B. Here we will examine the population decline of Detroit, Michigan over a period of ten years: 2000 to 2010.
Population in 2000: 951,307
Population in 2010: 713,777
We know from our investigation that $N(t)=713777$ , $N_{0} =951307$ , and $t=10$ . Just like before, lets replace those values into our equation to find $r$ :
$713777=951307e^{10r}$
$e^{10r} = \frac{713777}{951307}$
$ln(e^{10r} )=ln( \frac{713777}{951307} )$
$r= \frac{ln( \frac{713777}{951307}) }{10}$
$r=-0.029$
$(-0.029)(100)$ = -2.9%.
We just show that Detroit's population has been declining at a rate of 2.2% from 2000 to 2010. Its population increased from 192,157 to 238,300 in ten years.

C. Final equation from point A: $N(t)=192157e^{0.022t}$ .
Final equation from point B: $N(t)=951307e^{-0.029t}$
Similarities: Both have an initial population and use the same Euler's constant.
Differences: In the equation from point A the exponent is positive, which means that the function is growing; whereas, in equation from point B the exponent is negative, which means that the functions is decaying.

D. To find the year in which the population of Orlando will exceed the population of Detroit, we are going equate both equations $N(t)=192157e^{0.022t}$ and $N(t)=951307e^{-0.029t}$ and solve for t:
$192157e^{0.022t} =951307e^{-0.029t}$
$\frac{192157e^{0.022t} }{951307e^{-0.029t} } =1$
$e^{0.051t} = \frac{951307}{192157}$
$ln(e^{0.051t})=ln( \frac{951307}{192157})$
$t= \frac{ln( \frac{951307}{192157}) }{0.051}$
$t=31.36$
We can conclude that if Orlando's population keeps growing at the same rate and Detroit's keeps declining at the same rate, after 31.36 years in May of 2031 Orlando's population will surpass Detroit's population.
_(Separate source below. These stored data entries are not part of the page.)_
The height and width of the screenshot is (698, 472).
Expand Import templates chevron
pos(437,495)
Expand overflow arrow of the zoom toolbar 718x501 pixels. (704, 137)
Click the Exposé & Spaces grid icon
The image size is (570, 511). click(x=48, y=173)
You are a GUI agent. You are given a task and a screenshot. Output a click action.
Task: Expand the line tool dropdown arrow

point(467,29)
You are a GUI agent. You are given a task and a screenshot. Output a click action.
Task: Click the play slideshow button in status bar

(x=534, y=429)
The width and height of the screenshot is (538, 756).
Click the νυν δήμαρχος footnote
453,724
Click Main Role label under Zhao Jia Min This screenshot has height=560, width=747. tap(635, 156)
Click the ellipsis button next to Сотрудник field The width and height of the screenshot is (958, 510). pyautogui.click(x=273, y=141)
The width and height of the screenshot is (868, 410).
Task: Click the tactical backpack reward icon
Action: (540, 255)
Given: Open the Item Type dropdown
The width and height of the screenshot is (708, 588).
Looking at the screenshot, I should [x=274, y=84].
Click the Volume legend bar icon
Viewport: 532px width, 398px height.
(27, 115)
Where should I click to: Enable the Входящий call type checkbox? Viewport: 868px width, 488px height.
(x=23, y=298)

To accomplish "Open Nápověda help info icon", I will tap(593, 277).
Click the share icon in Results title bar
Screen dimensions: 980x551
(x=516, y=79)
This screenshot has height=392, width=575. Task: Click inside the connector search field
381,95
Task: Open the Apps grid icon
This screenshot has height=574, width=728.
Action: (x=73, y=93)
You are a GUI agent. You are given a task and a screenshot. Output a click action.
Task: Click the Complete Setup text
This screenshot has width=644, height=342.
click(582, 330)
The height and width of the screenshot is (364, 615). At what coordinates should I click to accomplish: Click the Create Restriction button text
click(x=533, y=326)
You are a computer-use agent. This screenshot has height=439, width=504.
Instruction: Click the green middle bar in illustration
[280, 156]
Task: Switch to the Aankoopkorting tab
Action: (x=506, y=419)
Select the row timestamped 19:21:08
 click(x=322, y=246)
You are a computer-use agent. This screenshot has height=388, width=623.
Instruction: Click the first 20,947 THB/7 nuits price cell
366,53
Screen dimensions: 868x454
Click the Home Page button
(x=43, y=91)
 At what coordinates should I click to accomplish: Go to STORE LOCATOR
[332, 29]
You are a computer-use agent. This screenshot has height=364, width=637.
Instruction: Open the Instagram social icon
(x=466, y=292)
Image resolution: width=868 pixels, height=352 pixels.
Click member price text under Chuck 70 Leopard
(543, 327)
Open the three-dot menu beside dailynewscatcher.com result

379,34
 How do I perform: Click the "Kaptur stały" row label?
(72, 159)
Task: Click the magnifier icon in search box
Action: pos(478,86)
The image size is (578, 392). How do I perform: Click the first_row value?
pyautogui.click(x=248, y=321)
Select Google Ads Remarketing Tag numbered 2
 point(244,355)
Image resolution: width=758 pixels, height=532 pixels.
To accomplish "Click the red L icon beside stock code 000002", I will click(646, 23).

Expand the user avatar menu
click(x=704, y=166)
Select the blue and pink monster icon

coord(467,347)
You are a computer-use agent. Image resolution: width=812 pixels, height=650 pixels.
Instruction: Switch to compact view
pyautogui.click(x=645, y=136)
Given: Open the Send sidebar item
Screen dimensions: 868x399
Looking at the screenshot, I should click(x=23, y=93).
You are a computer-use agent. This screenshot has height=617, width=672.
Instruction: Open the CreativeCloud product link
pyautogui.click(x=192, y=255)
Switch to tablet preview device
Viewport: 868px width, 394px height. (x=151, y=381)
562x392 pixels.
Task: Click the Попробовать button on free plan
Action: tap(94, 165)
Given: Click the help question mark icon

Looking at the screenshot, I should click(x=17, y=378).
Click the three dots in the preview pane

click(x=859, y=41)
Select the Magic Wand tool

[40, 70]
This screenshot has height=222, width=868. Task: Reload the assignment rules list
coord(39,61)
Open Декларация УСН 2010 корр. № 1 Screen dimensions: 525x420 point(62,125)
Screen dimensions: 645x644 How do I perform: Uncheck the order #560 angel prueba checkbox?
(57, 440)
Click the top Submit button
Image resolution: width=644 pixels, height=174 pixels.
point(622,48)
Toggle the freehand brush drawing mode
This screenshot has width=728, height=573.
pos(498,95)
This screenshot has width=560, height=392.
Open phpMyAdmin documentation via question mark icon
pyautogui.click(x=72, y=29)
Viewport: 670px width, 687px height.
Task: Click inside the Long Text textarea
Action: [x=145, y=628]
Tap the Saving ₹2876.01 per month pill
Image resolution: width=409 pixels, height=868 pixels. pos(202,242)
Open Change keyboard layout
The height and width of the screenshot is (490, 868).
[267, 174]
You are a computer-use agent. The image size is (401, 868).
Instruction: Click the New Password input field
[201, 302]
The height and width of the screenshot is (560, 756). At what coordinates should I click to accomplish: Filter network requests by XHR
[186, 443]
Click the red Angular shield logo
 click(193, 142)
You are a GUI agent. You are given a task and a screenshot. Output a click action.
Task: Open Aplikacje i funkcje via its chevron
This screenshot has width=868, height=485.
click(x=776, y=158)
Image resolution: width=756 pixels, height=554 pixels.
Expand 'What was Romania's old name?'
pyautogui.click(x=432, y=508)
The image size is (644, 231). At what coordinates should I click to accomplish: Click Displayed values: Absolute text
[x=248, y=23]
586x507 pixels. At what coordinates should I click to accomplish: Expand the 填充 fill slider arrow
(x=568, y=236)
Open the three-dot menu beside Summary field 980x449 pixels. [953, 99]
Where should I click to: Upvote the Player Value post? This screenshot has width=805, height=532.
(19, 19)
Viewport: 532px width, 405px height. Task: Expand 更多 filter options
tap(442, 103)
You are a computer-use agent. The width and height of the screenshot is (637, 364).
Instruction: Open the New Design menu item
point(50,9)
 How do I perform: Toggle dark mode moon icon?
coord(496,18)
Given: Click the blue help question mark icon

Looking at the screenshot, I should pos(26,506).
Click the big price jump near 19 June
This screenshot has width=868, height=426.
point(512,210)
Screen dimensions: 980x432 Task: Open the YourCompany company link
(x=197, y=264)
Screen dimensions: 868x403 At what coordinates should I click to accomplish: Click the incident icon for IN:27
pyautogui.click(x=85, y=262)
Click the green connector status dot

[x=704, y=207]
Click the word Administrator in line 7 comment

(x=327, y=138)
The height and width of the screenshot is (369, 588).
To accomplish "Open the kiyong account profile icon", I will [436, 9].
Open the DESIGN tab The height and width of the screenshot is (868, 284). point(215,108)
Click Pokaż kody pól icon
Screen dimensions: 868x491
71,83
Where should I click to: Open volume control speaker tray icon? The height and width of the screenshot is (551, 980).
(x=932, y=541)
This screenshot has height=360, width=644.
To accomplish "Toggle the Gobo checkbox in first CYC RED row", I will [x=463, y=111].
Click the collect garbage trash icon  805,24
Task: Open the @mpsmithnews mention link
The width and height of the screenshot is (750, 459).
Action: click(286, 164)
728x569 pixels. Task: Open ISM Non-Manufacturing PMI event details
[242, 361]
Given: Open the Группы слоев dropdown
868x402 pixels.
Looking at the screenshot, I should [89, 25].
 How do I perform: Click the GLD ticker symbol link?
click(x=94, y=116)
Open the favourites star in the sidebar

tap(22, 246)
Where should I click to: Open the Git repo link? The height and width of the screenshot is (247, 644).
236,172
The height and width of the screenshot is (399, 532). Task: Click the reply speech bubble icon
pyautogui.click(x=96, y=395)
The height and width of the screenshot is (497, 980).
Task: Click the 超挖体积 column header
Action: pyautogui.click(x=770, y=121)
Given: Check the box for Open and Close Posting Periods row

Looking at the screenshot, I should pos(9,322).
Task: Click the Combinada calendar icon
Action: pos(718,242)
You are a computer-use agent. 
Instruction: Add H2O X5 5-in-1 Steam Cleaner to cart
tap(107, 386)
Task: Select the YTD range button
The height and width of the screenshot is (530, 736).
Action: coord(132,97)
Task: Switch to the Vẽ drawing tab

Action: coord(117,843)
E. Since we know that the population of Detroit as 2000 is 951307, twice that population will be $2(951307)=1902614$ . Now we can rewrite our equation as: $N(t)=1902614e^{-0.029t}$ . The last thing we need to do is equate our Orlando's population growth equation with this new one and solve for t:
$192157e^{0.022t} =1902614e^{-0.029t}$
$\frac{192157e^{0.022t} }{1902614e^{-0.029t} } =1$
$e^{0.051t} = \frac{1902614}{192157}$
$ln(e^{0.051t} )=ln( \frac{1902614}{192157} )$
$t= \frac{ln( \frac{1902614}{192157}) }{0.051}$
$t=44.95$
We can conclude that after 45 years in 2045 the population of Orlando will exceed twice the population of Detroit.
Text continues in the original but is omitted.